**Work to complete:** Please return exactly the lines below that run from the line with "Click the Add an Image upload icon" through the end of the listing, both included, but not the pictures.

**Input data:**
+===+

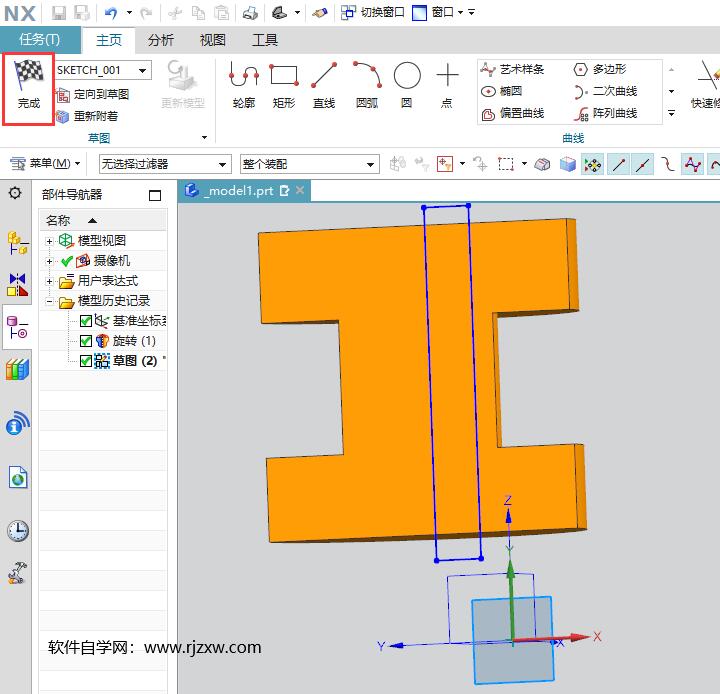Click the 完成 finish sketch flag
The height and width of the screenshot is (694, 720).
coord(28,88)
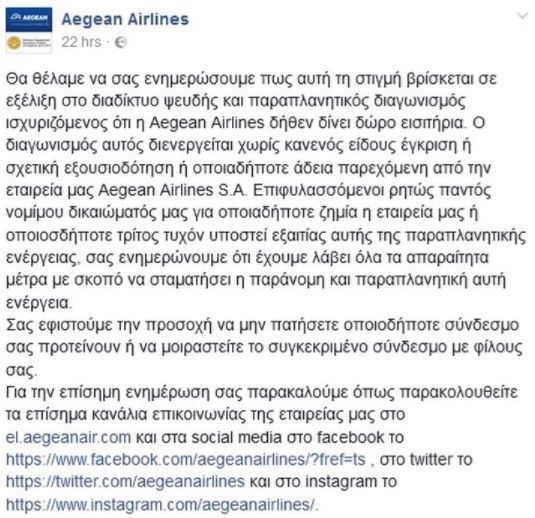The height and width of the screenshot is (518, 535).
Task: Open the 22 hrs post timestamp
Action: point(81,42)
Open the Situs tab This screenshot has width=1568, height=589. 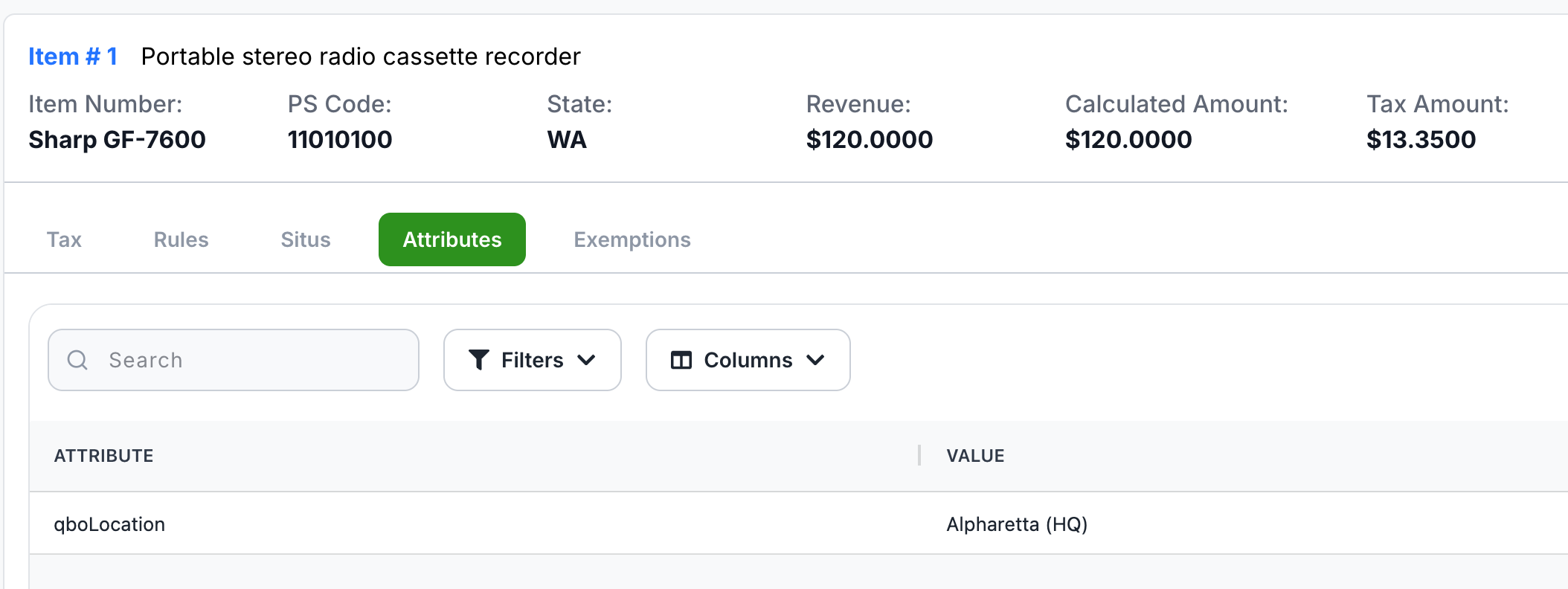pyautogui.click(x=306, y=239)

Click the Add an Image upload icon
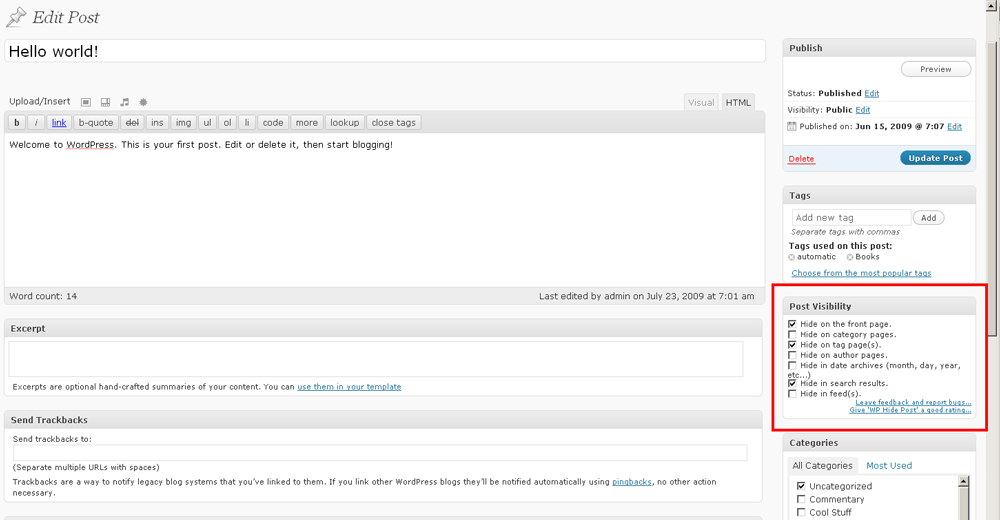click(x=86, y=102)
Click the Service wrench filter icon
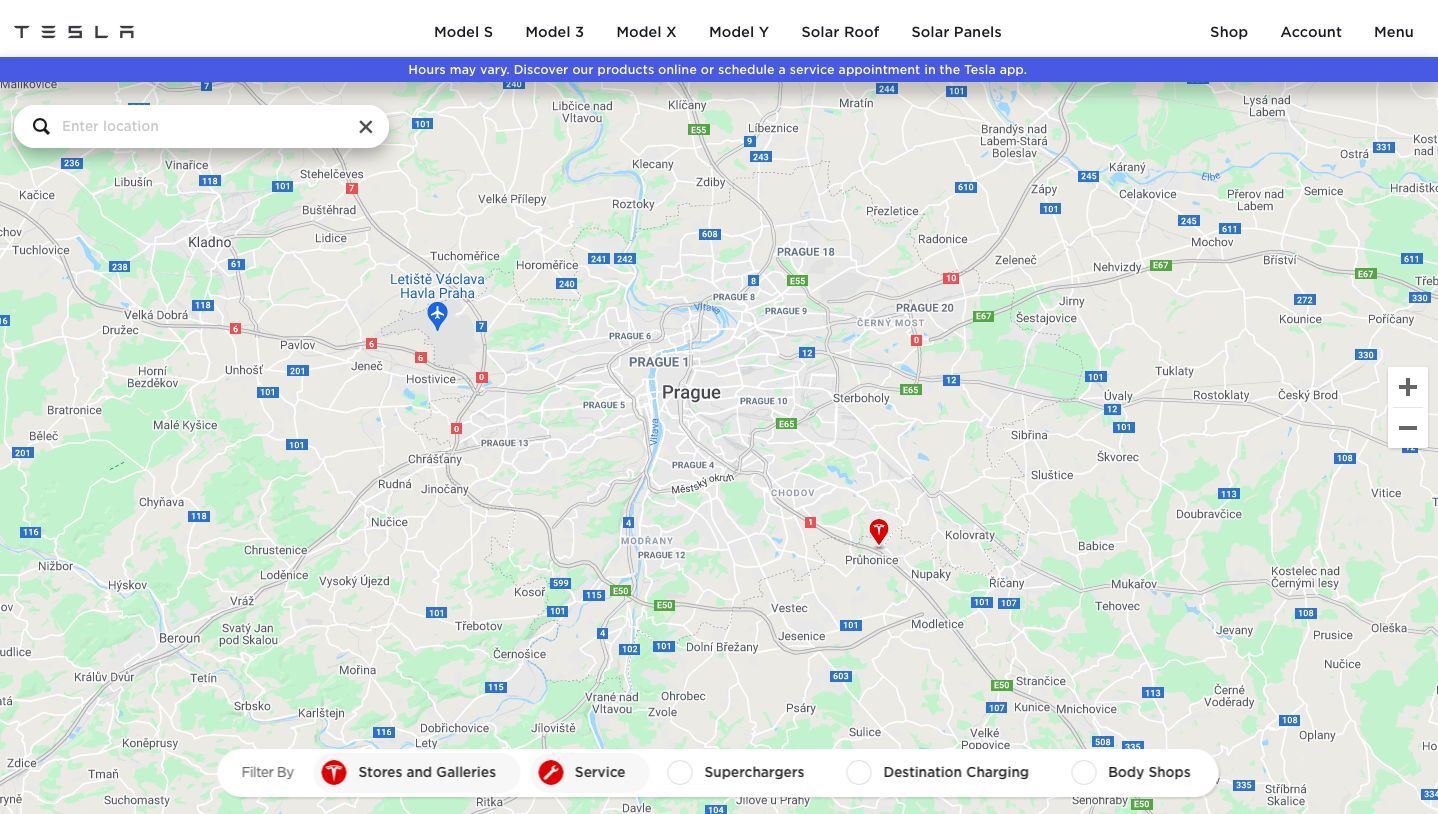The height and width of the screenshot is (814, 1438). coord(551,772)

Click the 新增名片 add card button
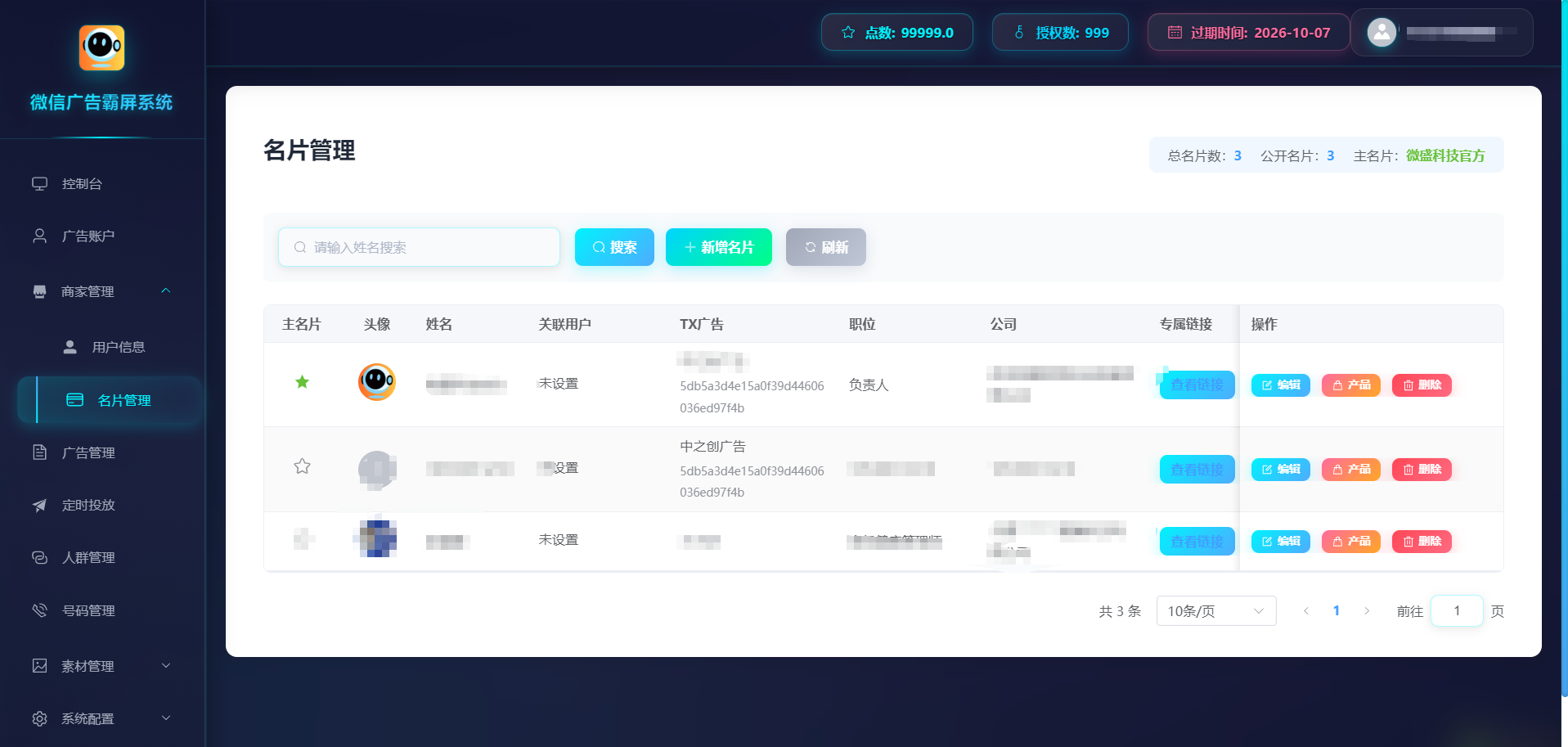[718, 247]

+===+

**Written reply:**
Click the Add an Image upload icon
click(x=86, y=102)
Click the Service wrench filter icon
The height and width of the screenshot is (814, 1438). coord(551,772)

Click the 新增名片 add card button
[718, 247]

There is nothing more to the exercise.